#### [Stored records]
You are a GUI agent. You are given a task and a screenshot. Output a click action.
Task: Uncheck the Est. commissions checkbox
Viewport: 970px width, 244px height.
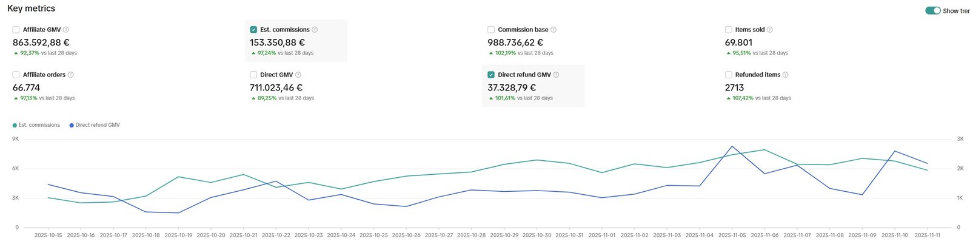point(253,30)
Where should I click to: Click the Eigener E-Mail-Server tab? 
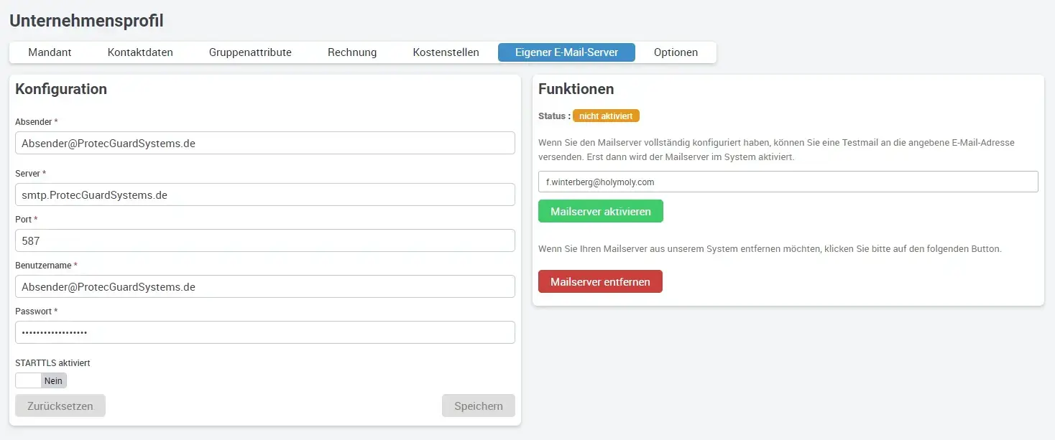tap(566, 52)
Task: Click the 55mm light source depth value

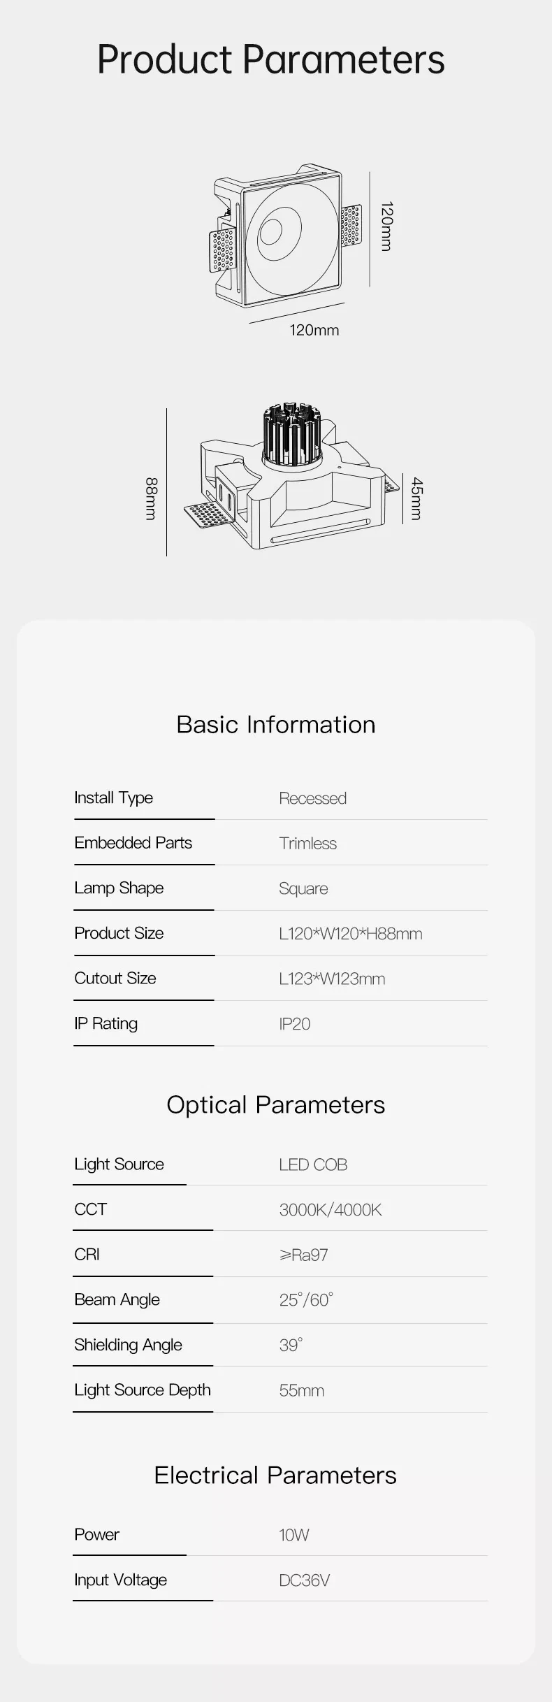Action: pyautogui.click(x=301, y=1390)
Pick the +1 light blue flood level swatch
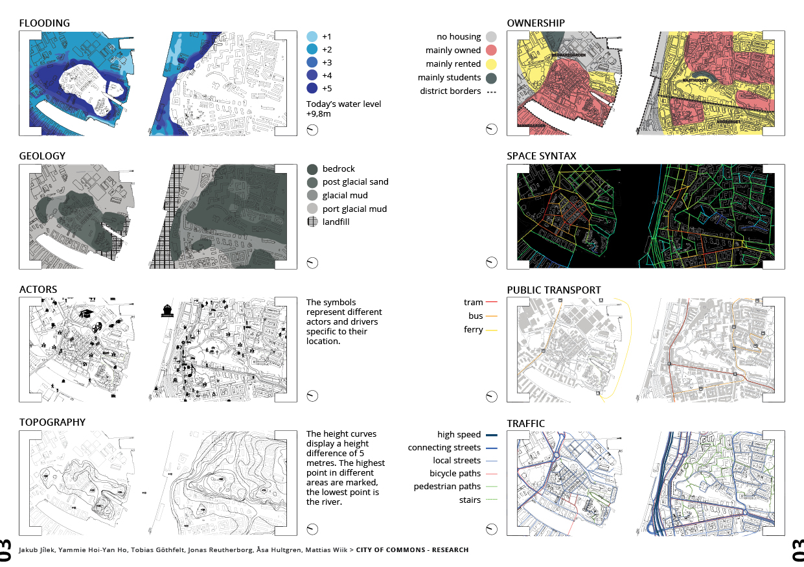 click(x=312, y=37)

#### [PROBLEM REQUIREMENTS]
Please copy, exactly as written, the lines from the one that contains "Viewport: 970px width, 244px height." through the end of the records, both ends included. Do not include the pictures.

#### [TASK ANSWER]
Viewport: 970px width, 244px height.
point(253,30)
Where should I click to: Click the Eigener E-Mail-Server tab? 
tap(566, 52)
Task: Click the 55mm light source depth value

Action: pyautogui.click(x=301, y=1390)
Pick the +1 light blue flood level swatch
 click(x=312, y=37)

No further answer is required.